(Excerpted data begins)

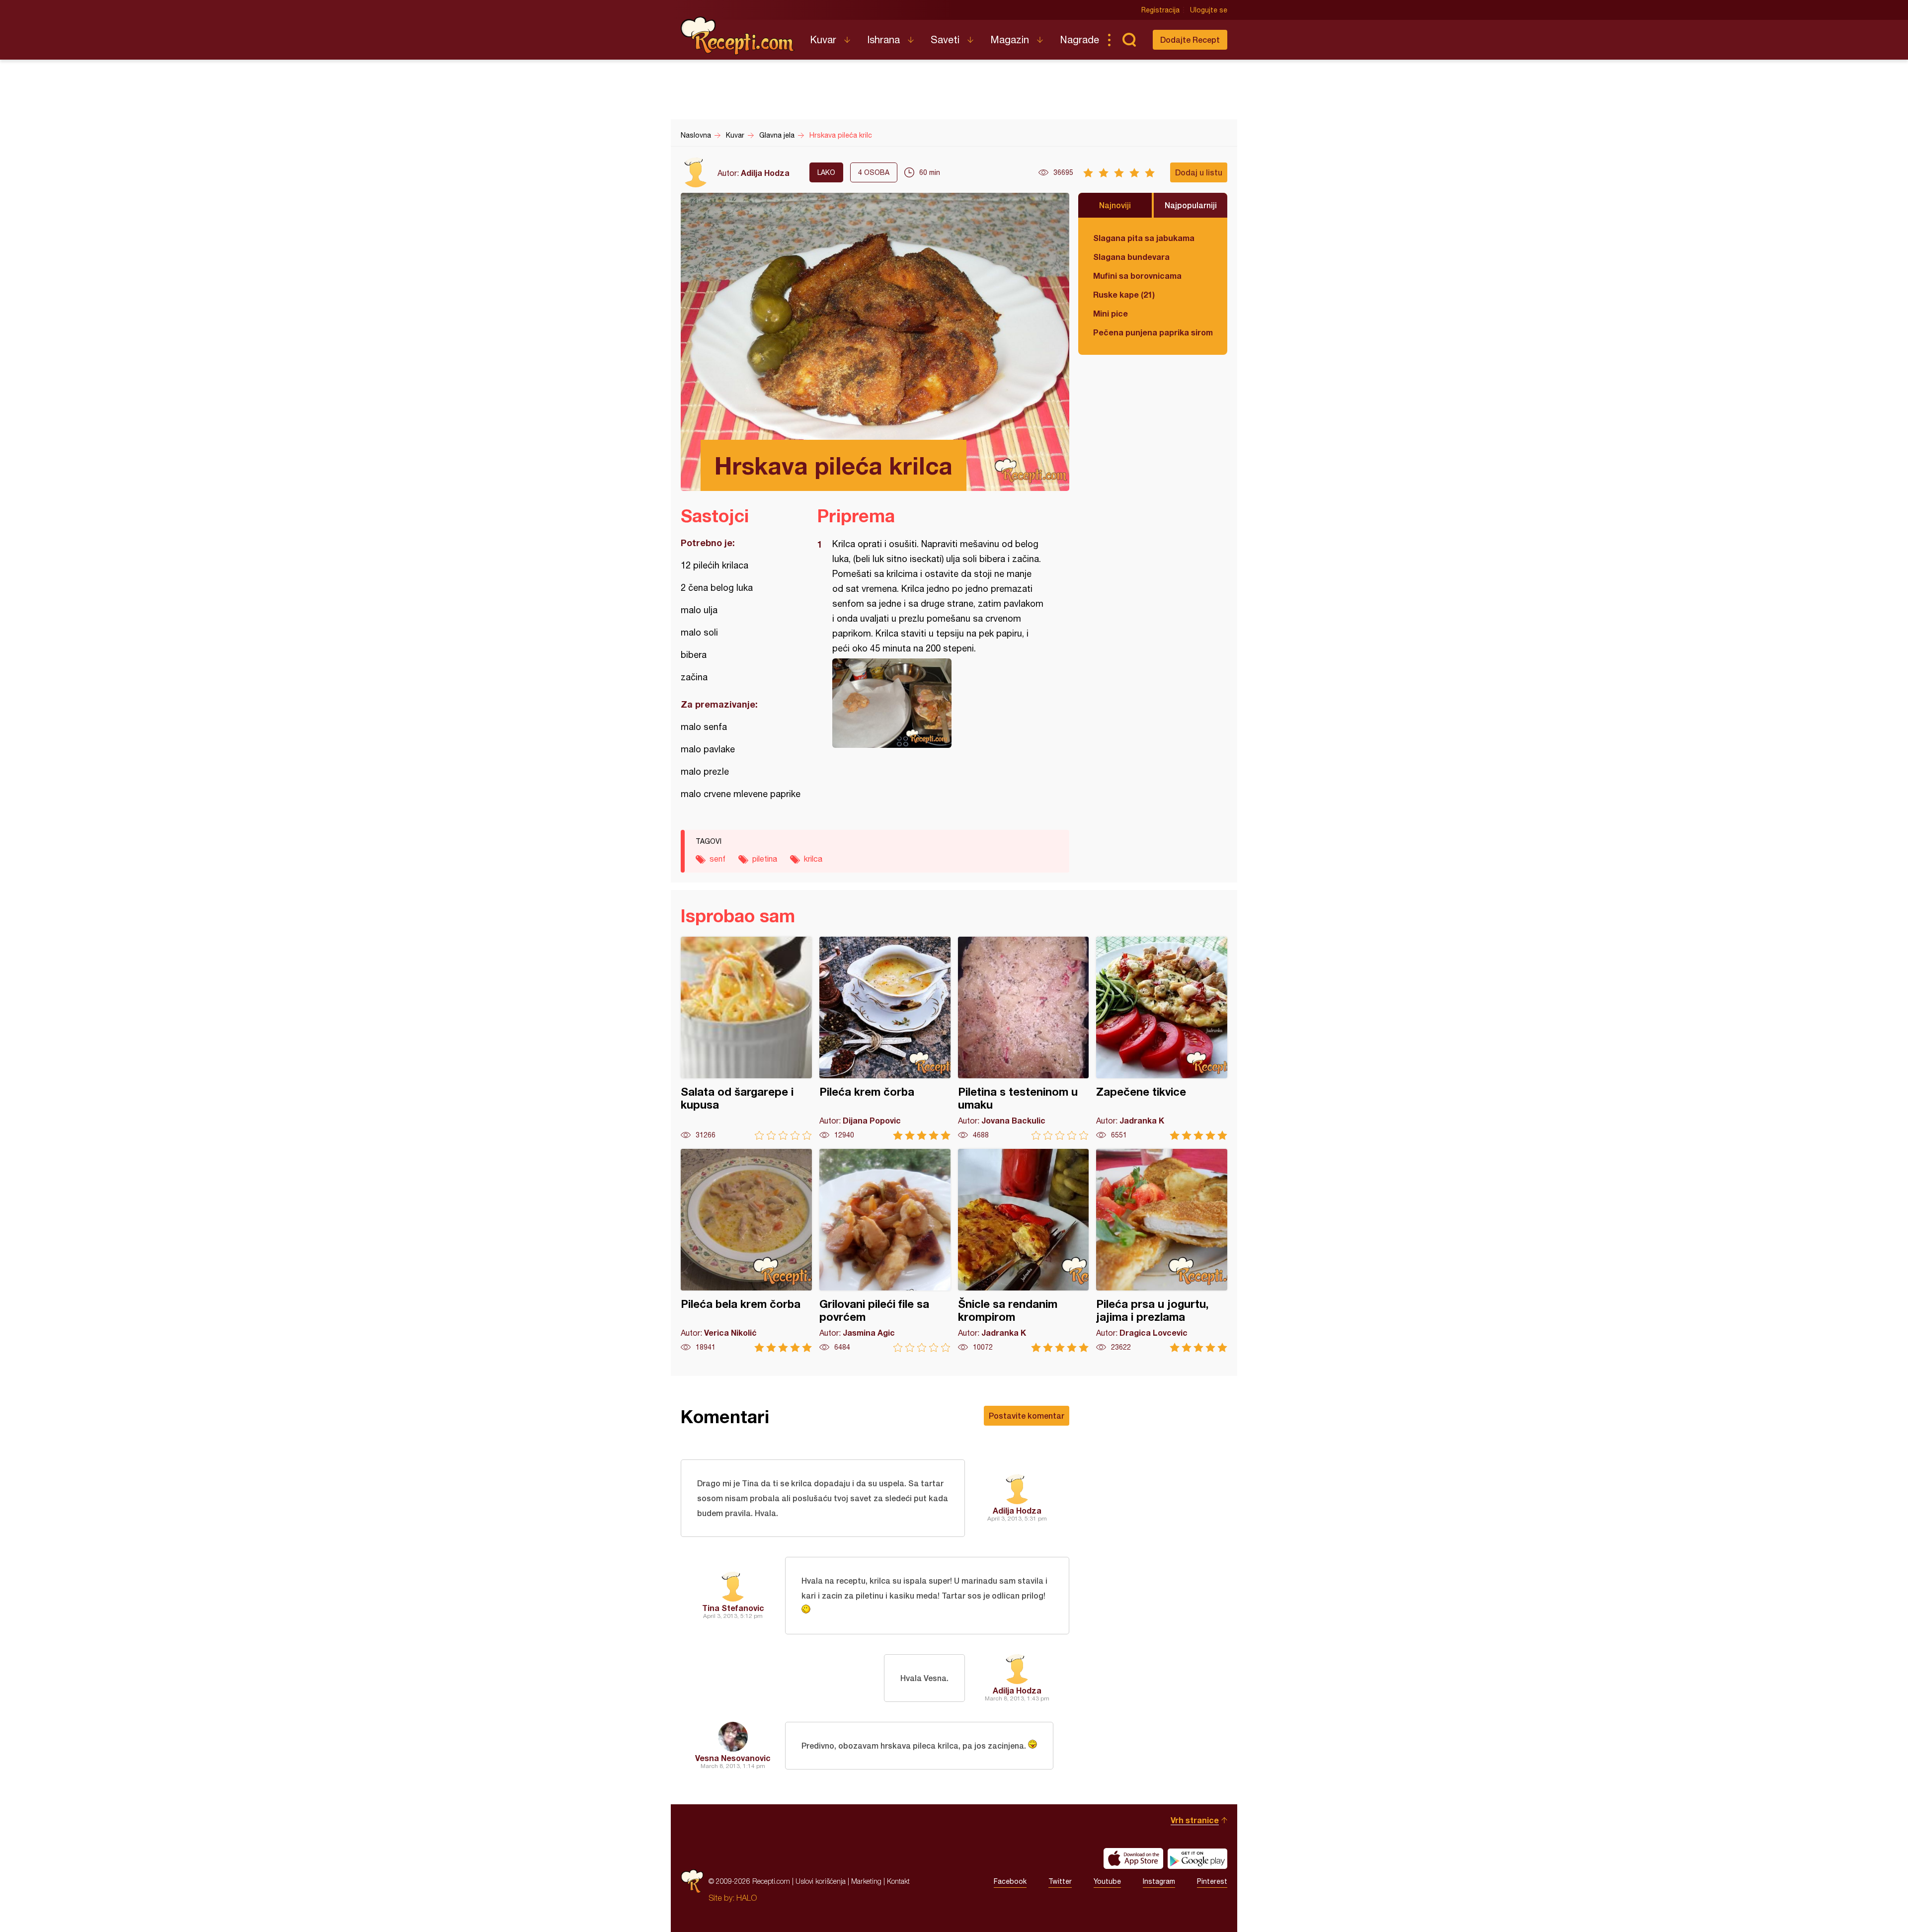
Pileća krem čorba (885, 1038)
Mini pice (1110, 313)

(Excerpted data ends)
(Excerpted data begins)

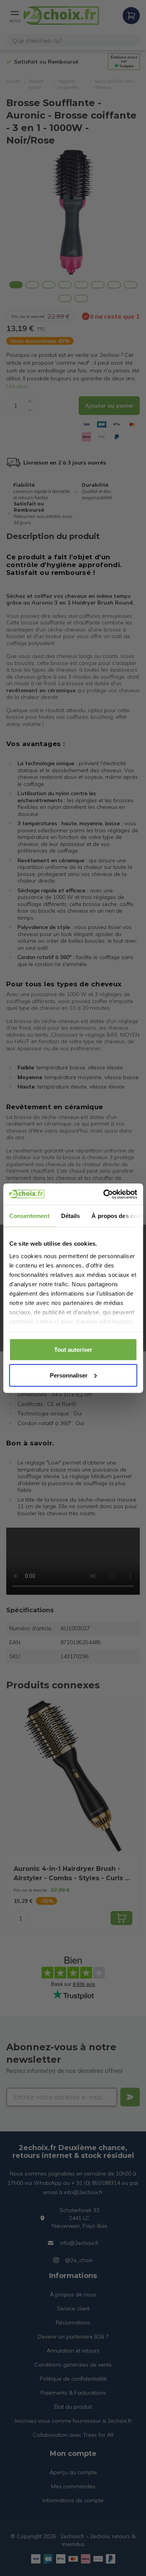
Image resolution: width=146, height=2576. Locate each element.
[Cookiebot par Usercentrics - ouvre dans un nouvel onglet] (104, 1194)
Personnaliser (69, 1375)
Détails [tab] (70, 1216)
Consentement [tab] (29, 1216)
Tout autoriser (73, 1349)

(Excerpted data ends)

Try it: The lines above, starting at the one with "Personnaliser (69, 1375)" and ending at the one with "Tout autoriser (73, 1349)", are the only ones to return, exactly as written.

Response:
Personnaliser (69, 1375)
Détails [tab] (70, 1216)
Consentement [tab] (29, 1216)
Tout autoriser (73, 1349)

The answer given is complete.